Linden Gardens Trust Ltd v Lenesta Sludge Disposals Ltd [1993] UKHL 4
Contract – Building – Assignment – Prohibition on assignment without consent – Entitlement to damages for breach
Facts:
A lessee of part of a building entered into a standard form contract with the second defendants to remove asbestos from the building. The contract stated that the contract could not be assigned unless there had been written consent of the contractor. The second defendants subcontracted the work to Lenesta. After the work was completed, more asbestos was found which should have been removed. The lessee contracted with the third defendants to remove the asbestos and also assigned its leasehold interest to Linden Gardens. The second defendants were not asked and did not consent to the assignment. More asbestos was found and Linden had work carried out for its removal at their own expense and sued all of the defendants for a breach of contract. Initially, the plaintiff was able to recover damages as the assignment was deemed effective. The defendants appealed.
Issues:
Whether the assignment was valid and if so, whether the defendants could be held liable for damages.
Held:
The appeal was allowed by the defendants. The clause of the contract prohibiting assignment without the consent of the contractor was interpreted and upheld literally within its meaning. The original lessee had failed to seek the contractor’s consent. As such without that consent, any benefit of the contract and the assignment of any entitlement to a cause in action was not passed on to Linden. The court held it would be contrary to public policy to allow an assignment of rights where no consent had been given and was expressly required. Thus, the assignment of contractual rights was ineffective and Linden was unable to take advantage of these.
Updated 19 March 2026
This case summary remains broadly accurate. Linden Gardens Trust Ltd v Lenesta Sludge Disposals Ltd [1994] 1 AC 85 (decided by the House of Lords in 1993, reported in 1994) continues to be good law and is regularly cited as authority for two important propositions: first, that a contractual prohibition on assignment without consent will be construed strictly, rendering an unauthorised assignment of the benefit of the contract ineffective; and second, for the related “narrow ground” principle (developed alongside St Martins Property Corporation Ltd v Sir Robert McAlpine Ltd, heard together) concerning a promisee’s ability to recover substantial damages on behalf of a third party who has suffered loss.

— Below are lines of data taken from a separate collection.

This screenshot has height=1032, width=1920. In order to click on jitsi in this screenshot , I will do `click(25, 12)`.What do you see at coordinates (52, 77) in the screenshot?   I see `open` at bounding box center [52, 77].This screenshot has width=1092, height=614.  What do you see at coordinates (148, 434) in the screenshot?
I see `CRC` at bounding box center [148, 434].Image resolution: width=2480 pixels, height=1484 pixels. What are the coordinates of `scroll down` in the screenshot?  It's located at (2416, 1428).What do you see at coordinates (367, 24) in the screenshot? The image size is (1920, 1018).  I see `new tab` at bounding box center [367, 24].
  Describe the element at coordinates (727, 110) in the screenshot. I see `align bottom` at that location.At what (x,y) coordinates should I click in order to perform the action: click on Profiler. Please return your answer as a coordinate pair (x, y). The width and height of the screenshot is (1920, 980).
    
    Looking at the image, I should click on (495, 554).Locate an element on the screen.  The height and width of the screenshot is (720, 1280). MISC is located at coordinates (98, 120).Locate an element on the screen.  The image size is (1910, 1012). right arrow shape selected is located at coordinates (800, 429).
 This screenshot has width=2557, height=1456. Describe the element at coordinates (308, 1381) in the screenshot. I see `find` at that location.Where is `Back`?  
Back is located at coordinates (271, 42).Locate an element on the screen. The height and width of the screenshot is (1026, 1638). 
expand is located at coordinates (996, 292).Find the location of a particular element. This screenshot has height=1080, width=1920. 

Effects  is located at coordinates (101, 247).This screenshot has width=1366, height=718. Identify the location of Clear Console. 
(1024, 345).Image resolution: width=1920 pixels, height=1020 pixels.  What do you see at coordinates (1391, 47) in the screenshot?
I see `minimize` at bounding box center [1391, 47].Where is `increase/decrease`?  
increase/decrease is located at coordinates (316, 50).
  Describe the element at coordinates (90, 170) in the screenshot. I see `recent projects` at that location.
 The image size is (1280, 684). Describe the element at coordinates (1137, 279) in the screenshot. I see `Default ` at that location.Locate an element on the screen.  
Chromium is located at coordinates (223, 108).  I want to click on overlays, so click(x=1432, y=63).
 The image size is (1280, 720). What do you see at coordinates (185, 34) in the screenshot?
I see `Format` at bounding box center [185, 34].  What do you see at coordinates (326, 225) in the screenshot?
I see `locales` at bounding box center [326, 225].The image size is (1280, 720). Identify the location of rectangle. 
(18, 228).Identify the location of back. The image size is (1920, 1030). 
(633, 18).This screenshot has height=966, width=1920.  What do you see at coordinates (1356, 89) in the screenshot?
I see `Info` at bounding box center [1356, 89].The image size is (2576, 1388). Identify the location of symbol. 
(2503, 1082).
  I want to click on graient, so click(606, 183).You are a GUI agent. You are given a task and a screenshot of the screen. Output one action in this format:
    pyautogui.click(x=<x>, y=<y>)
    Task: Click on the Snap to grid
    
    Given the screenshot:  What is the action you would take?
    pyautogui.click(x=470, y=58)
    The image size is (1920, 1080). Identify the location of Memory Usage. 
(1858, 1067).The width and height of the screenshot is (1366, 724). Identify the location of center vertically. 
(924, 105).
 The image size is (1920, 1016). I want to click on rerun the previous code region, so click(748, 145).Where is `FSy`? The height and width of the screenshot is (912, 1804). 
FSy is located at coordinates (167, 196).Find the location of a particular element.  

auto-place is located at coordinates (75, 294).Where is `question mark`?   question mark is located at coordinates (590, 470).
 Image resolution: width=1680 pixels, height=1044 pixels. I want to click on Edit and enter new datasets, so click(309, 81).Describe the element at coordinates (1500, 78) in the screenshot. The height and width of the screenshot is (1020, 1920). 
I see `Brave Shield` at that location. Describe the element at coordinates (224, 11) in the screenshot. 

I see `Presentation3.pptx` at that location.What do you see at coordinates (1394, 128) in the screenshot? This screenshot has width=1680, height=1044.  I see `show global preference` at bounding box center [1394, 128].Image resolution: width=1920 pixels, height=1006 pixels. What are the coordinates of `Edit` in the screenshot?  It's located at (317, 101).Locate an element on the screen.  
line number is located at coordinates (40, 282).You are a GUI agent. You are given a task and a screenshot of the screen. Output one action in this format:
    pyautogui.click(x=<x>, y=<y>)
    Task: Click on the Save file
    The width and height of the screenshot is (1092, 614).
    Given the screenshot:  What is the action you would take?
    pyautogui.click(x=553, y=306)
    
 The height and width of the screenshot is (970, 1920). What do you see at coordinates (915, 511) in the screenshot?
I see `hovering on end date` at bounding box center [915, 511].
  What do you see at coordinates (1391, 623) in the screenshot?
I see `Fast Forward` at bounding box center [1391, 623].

One point worth noting for readers: the article focuses on the assignment issue but does not address the equally significant “broad ground” versus “narrow ground” debate on third-party loss that arose from the conjoined appeals. The narrow ground (that a party contracting in the knowledge that property will be transferred can recover substantial damages for loss suffered by the transferee) has been confirmed and developed in subsequent cases, including Alfred McAlpine Construction Ltd v Panatown Ltd [2001] 1 AC 518, which significantly qualified its scope. Students researching this area should read Linden Gardens alongside Panatown for a complete picture of the current law on recovery of damages for third-party loss in construction contracts. No statutory changes have affected the core principles discussed in the article.